According to the Australian media outlet, most towns can be found set back a little from the ever-flooding Mekong river, although Cai Be district in Tien Giang province is an exception.
“Its French colonial church appears to float on the waterlily-tangled water, and its market becomes mobile as locals take to rowboats piled with greens and tropical fruit, their wares advertised on the ends of long wooden poles,” The Sydney Morning Herald noted.
Moving along the river, Sa Dec city in Dong Thap province is the next destination. “If you’re a fan of 20th-century, Vietnam-born French writer Marguerite Duras (and why wouldn’t you be) you’ll want to visit Sa Dec where she lived and wrote The Lover,” the article wrote.

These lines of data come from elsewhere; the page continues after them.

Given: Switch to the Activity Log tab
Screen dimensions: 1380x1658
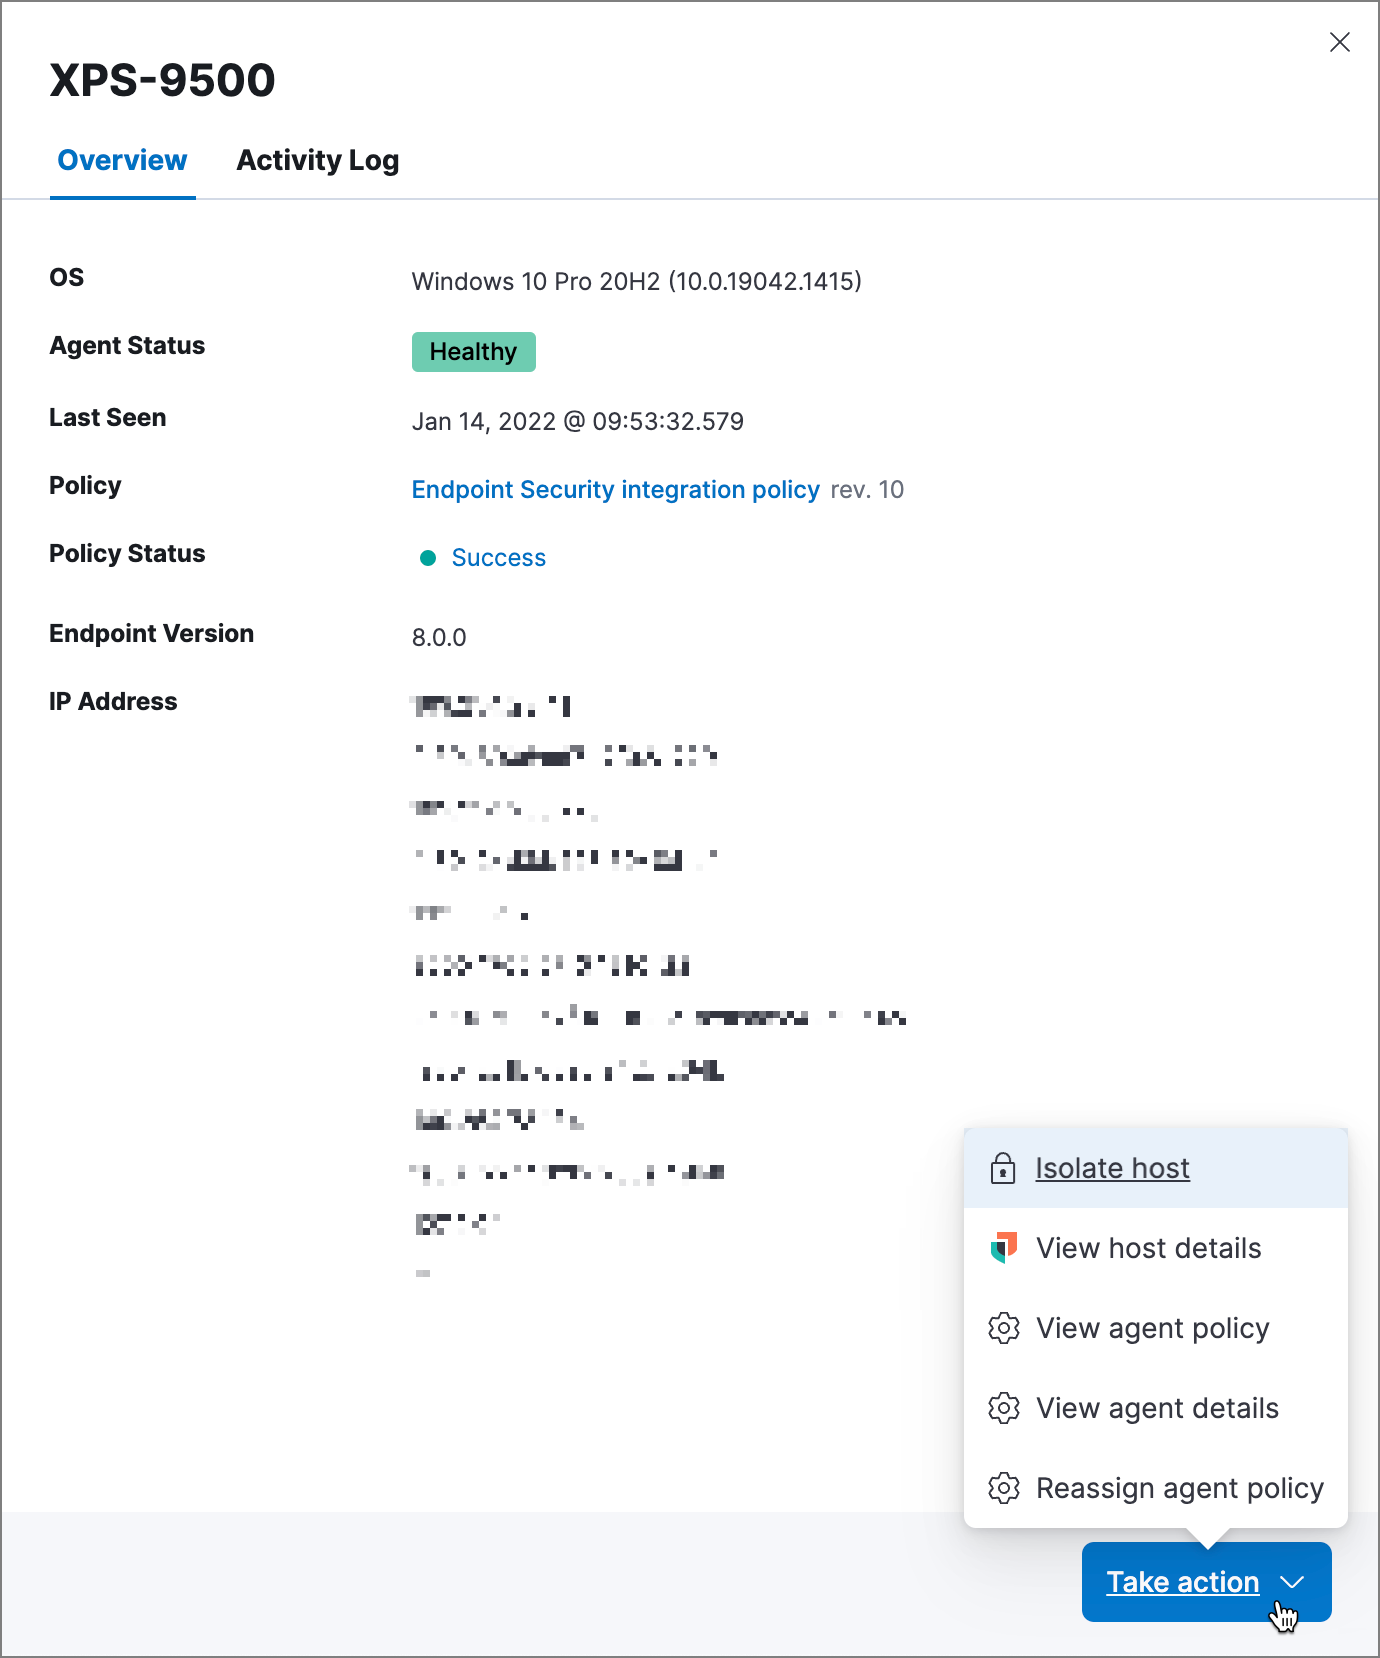Looking at the screenshot, I should [x=317, y=160].
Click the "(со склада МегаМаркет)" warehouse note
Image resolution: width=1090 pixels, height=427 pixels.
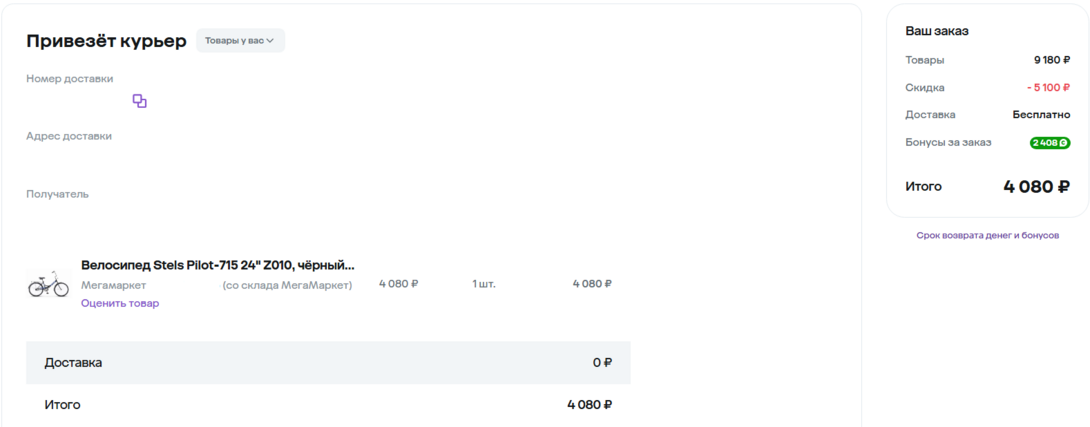coord(287,284)

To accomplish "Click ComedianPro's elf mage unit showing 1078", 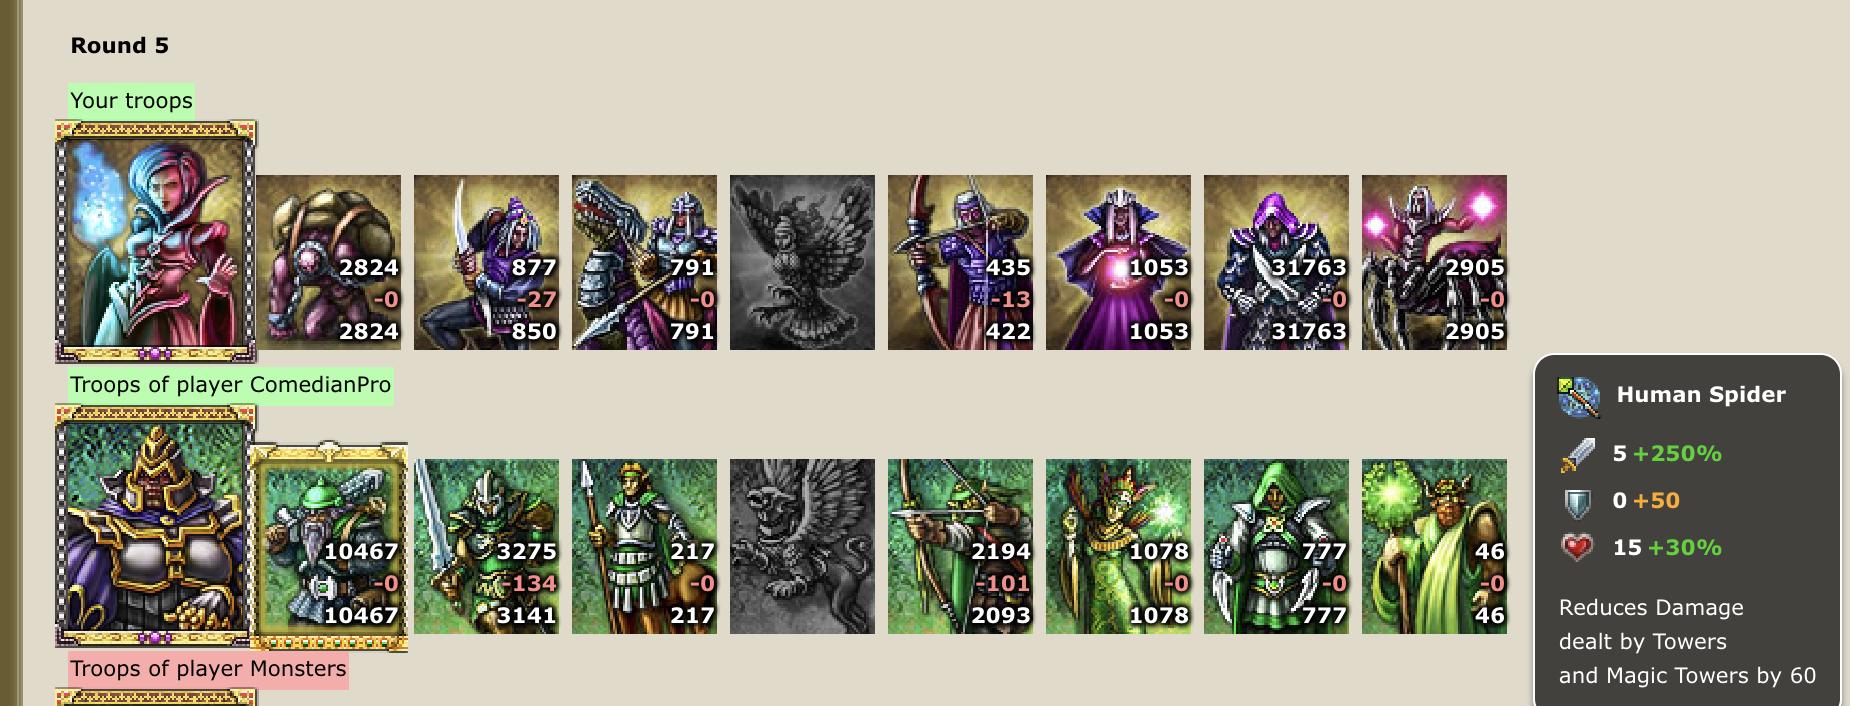I will tap(1118, 546).
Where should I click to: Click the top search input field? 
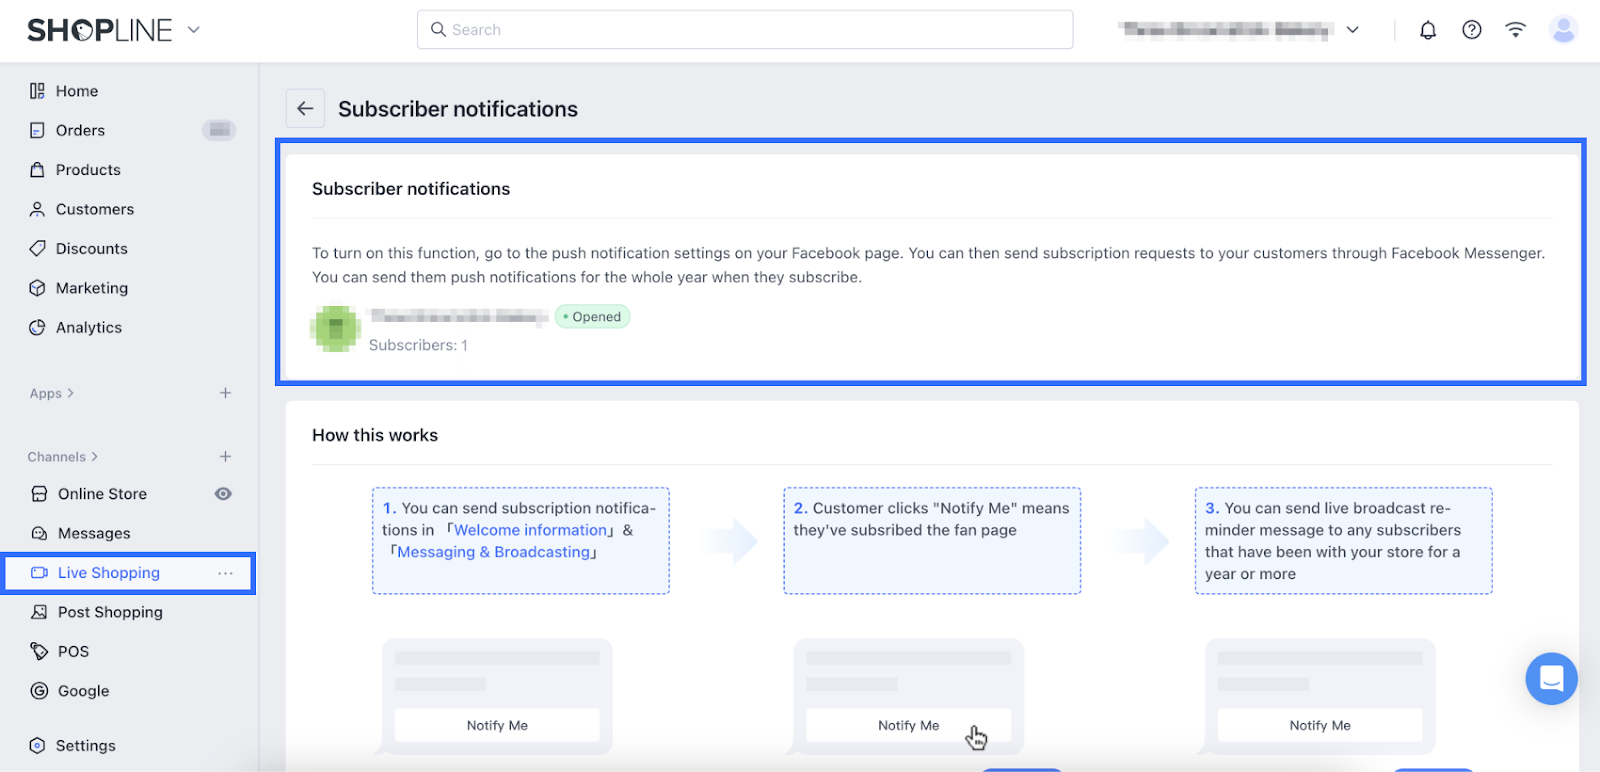745,30
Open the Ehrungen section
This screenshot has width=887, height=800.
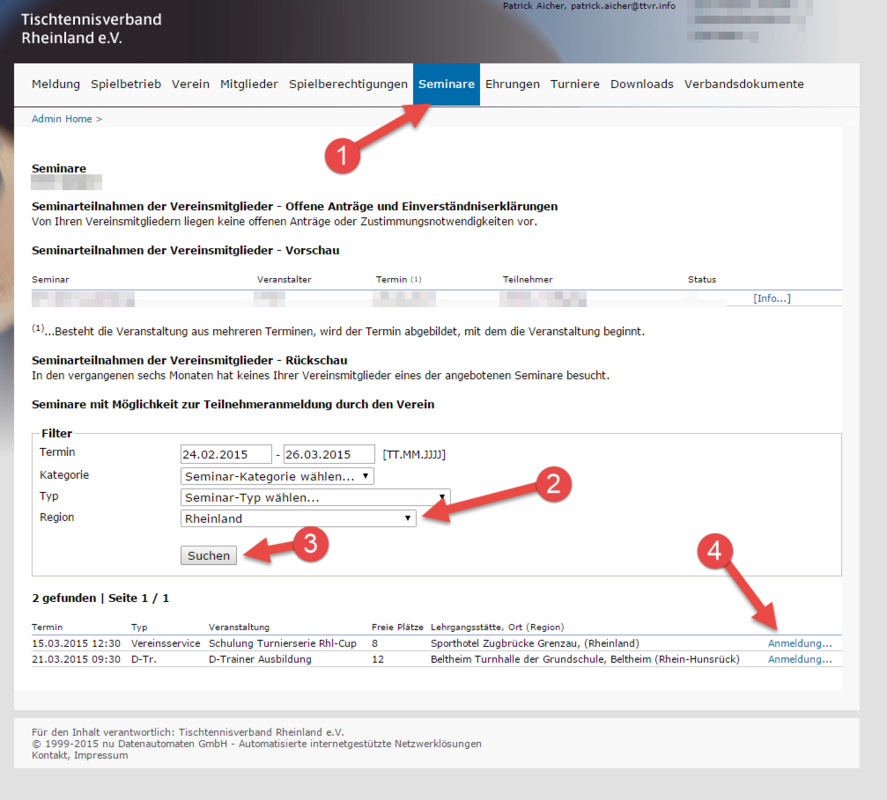512,84
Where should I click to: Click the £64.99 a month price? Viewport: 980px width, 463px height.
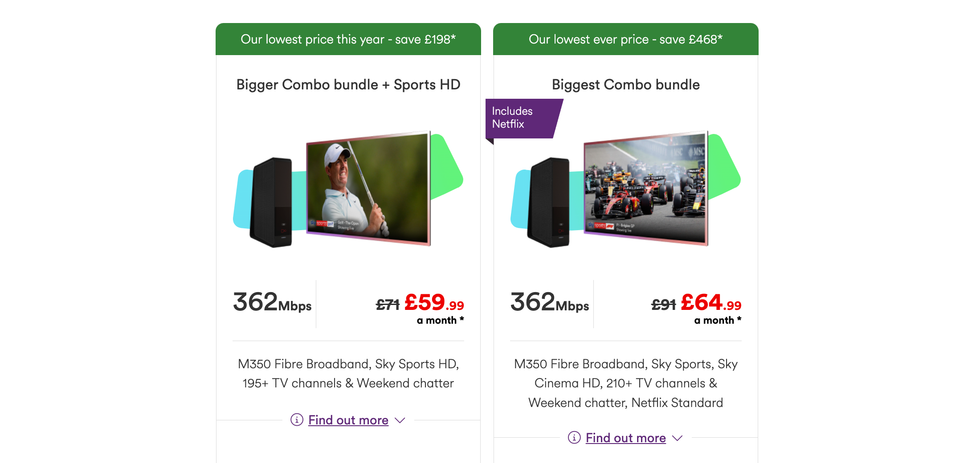click(711, 303)
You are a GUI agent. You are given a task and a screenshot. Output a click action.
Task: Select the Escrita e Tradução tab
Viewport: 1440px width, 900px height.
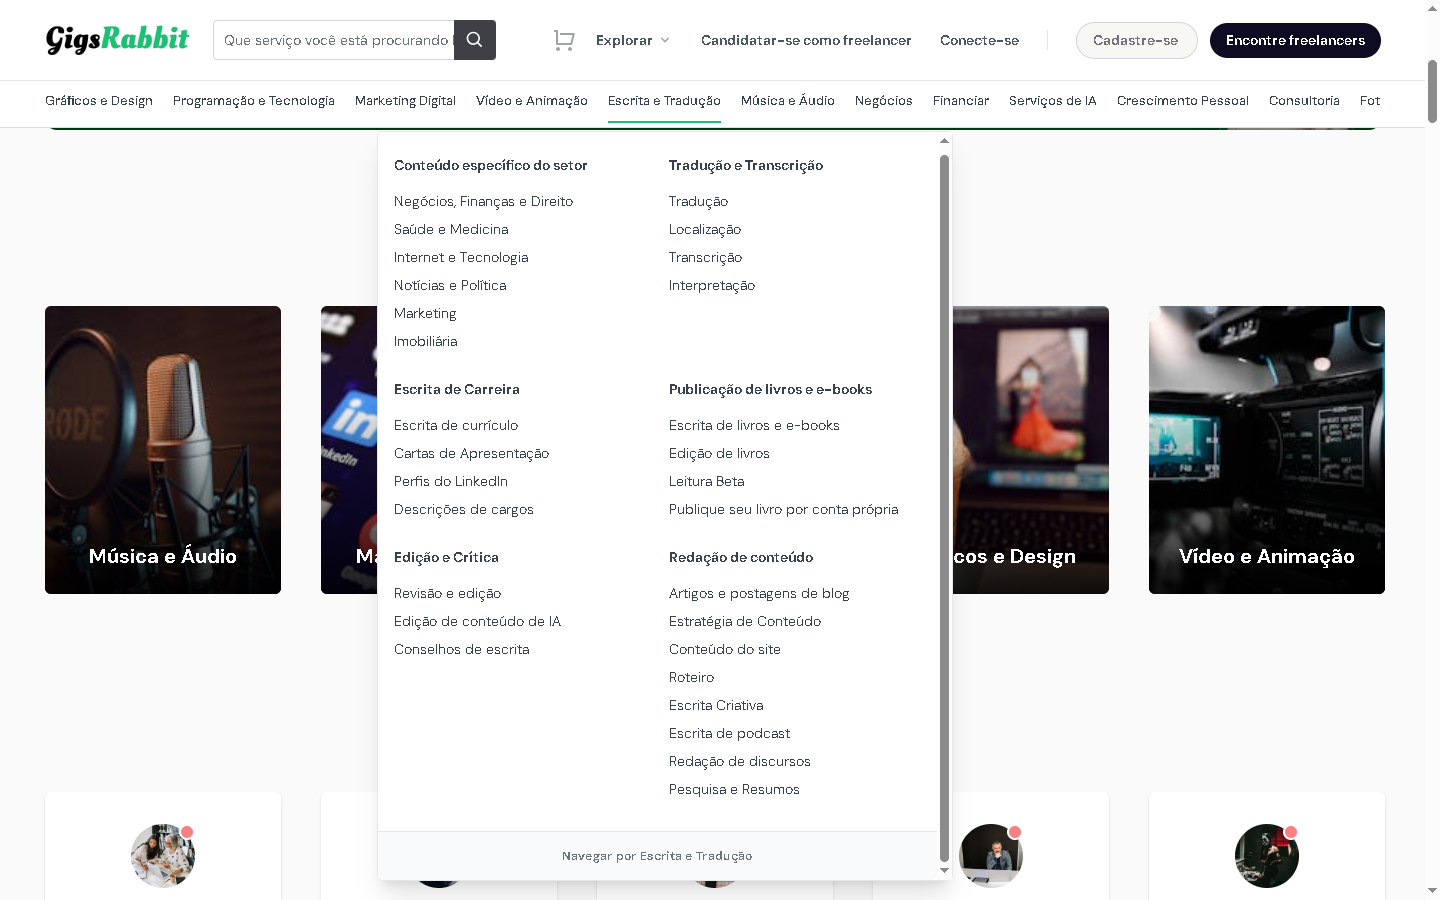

Visitors to the area can enjoy Sa Dec’s crumbling waterside mansions and rickety temples, while surrounding flower farms are an Instagrammer’s delight, it added.
The newspaper also introduced visitors to Tan Chau town in An Giang which is located close to the Cambodian border and is famous for its silk manufacturing, with glorious lengths of shimmering silk emerging from rattling and clanking machines. The most coveted is black and dyed with a local berry and dried in the breeze.
The town is also devoted to mat weaving, slipper making and eel farming, whilst it is surrounded by rice fields and villages where monks snooze and kids show off by leaping into the Mekong from nearby bridges, it described.
The other three destinations to make the list are Phnom Penh, Koh Onha Tei, and Angkor Ban in Cambodia.